_DIRECTIVE_. Convert everything from the record line containing "You are a GUI" down to the one containing "Select the Azure" into a two-column CSV with the headers request and location. Give one row for each request, with its text and its answer each in a single quoted field and any line breaks replaced by spaces.

Element and text location data:

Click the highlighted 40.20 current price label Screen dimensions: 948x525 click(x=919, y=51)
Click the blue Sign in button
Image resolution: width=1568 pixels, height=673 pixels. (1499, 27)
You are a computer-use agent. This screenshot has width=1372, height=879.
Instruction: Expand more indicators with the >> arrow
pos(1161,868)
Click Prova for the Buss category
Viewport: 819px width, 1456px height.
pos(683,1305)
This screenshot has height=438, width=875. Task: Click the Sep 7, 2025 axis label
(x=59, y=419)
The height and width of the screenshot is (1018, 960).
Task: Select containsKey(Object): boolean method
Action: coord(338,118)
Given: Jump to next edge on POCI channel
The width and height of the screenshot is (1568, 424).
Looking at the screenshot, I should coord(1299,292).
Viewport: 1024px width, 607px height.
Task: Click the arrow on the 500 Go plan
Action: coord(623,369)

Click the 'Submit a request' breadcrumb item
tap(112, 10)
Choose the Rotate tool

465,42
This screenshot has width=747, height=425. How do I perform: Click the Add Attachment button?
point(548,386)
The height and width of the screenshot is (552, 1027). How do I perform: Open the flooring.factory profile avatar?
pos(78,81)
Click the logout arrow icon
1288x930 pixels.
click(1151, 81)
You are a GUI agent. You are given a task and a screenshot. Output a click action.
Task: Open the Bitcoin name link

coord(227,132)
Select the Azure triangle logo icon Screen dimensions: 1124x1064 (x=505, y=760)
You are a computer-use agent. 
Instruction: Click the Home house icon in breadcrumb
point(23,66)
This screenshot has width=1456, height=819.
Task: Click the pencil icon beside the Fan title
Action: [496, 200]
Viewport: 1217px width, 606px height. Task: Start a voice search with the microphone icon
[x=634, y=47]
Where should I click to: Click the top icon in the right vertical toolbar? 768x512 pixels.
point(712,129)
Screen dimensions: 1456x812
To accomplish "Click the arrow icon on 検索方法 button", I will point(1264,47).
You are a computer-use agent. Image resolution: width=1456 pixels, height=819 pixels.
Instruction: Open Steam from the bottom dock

_COMPLETE ANSWER_.
request,location
"You are a GUI agent. You are given a task and a screenshot. Output a click action. Task: Open the Bitcoin name link","coord(227,132)"
"Select the Azure triangle logo icon Screen dimensions: 1124x1064","(x=505, y=760)"